▶ **ACTIONS TO TAKE**
**a)** Quote the memoir excerpt from "Things became worse" to "San Antonio, however.".
**b)** Continue the memoir excerpt about the narrator's childhood from its last sentence.

===== TEXT SEGMENT

My mother had felt that being away from my dad all that time had been cruel, but soon learned that it had been a heavenly gift. The fledgling marriage began to falter as he frequently visited with other women. My mother spotted signs of infidelity, and thought the proper thing to do was confront him. My dad felt that he was entitled to any extramarital privileges that pleased him, and when my mother complained, she quickly found that a fist to the eye or nose was her reward. His cruelty increased, and my mother was tightly controlled through regular beatings and threats to do worse.
Although my mother continued to bear my dad’s children, not by choice, she shrank from her roles as wife and mother, and my Ameh began to be my comforter and caretaker. My dad’s abuse was poured out on my mother, and then Ameh. He screamed at them, called them horrible names, and beat them regularly. The women both feared for their lives, and Ameh did her best to protect me from the danger. To safeguard me from the violence, she took me daily to the parks, and to the public swimming pool in the summer. I was away from our home as many hours of the day as possible, and all of that daily exposure to the sun rendered my Hispanic-Iranian skin as deep a brown as possible, causing some to think I must hail from India.
My brother Morteza was born in 1978, when I was four. All of my brothers were given proud Muslim names—Farsi names. Farsi is the language of Persia, mostly Iran. Morteza was called Marty by most of his friends. All of my brothers had these Persian names, and American nicknames. I asked my mother why I didn’t have a Farsi name, and she told me that my dad had allowed her to name the girl. That’s when I understood. The girl is of little value in that world, and it doesn’t really matter what you name her. So even the disrespected mother is given the right to name the baby if it’s a girl. Morteza was followed by Motahar, or David, in 1981. He was followed by Mahtub, Matt, in 1982. He was followed by Mahmoud, or Moe, in 1983.
My Ameh continued to care for all of the children, considered by my dad to be the permanent nanny.
Things became worse after Ameh left. My dad blamed my mother for letting her go, and beat her harder for it. He became even more cruel and controlling, if that were possible. To the outside world he was a good husband and a doting father—he delighted in showing us off to his few friends. He even kept us in nice houses, always rentals in the event of a quick departure. But he cared little about providing us with food or other basics. He locked us in, and allowed very little contact with the world. Friends were closely scrutinized, and limited. Sometimes there were none. If my mother developed a friendship, she would keep it from him. The minute he suspected she had a friend we would be immediately uprooted and moved to a new rental. One time he moved us all the way to Phoenix, Arizona. We eventually returned to San Antonio, however.

==========
===== DATA SHOWN

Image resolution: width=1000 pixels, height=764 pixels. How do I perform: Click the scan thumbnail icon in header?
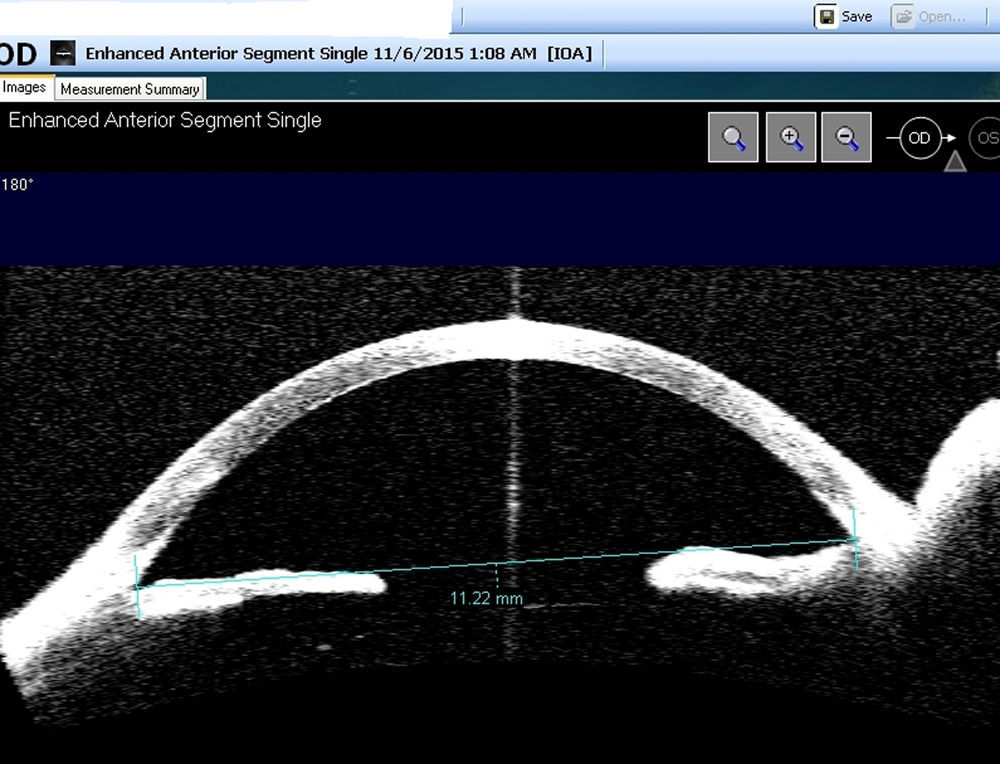coord(63,53)
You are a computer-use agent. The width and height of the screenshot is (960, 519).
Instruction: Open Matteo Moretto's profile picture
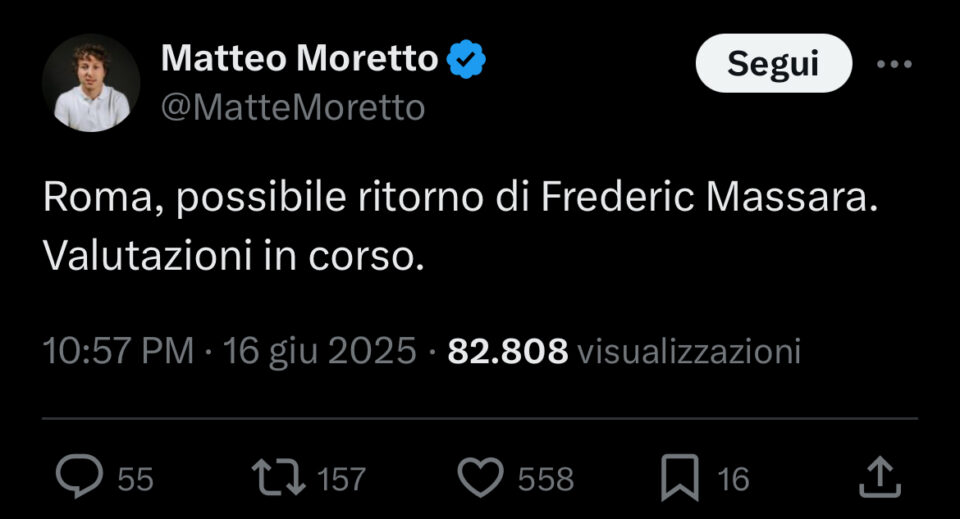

==========

▶ **RESPONSE LIST**
**a)**
Things became worse after Ameh left. My dad blamed my mother for letting her go, and beat her harder for it. He became even more cruel and controlling, if that were possible. To the outside world he was a good husband and a doting father—he delighted in showing us off to his few friends. He even kept us in nice houses, always rentals in the event of a quick departure. But he cared little about providing us with food or other basics. He locked us in, and allowed very little contact with the world. Friends were closely scrutinized, and limited. Sometimes there were none. If my mother developed a friendship, she would keep it from him. The minute he suspected she had a friend we would be immediately uprooted and moved to a new rental. One time he moved us all the way to Phoenix, Arizona. We eventually returned to San Antonio, however.

**b)**
Two years had passed since my Ameh had left us, but I understood that she was still in the San Antonio area, so I began to look for her, contacting some of the Iranian women I knew about. I dialed 411 and asked for the numbers of the names I had heard. Sometimes the operator was able to find them and give me the numbers. I eventually found someone who said she knew where Ameh was, and she said she would ask my aunt to call me. I waited by the phone and it finally rang.
My dad had been out of contact for four days by then, and he had not provided us with any food, so we were hungry. My little brothers were especially hungry, and I didn’t know how to feed them. When my aunt called me I was so happy to hear her sweet voice. So much time had passed, and so much violence and cruelty had been endured. Now, like a voice from beyond, or a lighthouse’s beam during a stormy night, my Ameh’s voiced pierced the dark and she said, “Margaret?”
“Yes, Ameh. Is that you?” I laughed into the receiver.
“Yes, Baby. How are you? How did you find me?”
We talked for a while, and she asked about all of us. I told her what had happened, and told her that I wanted her to be with me. She cried and said that she could not live with us, because she was so filled with fear. She wanted to help us, but thought she would be killed by her brother if he found her there. She asked for our address, and told me she would call me back in an hour. In a little less than an hour the phone rang, and Ameh said, “There’s food on your front porch. Get it and feed the boys. You eat too, little darling.”
I felt better after that because I knew that I could always talk with my aunt on the phone whenever life became too unbearable. Of course, my dad never knew we were in contact with her.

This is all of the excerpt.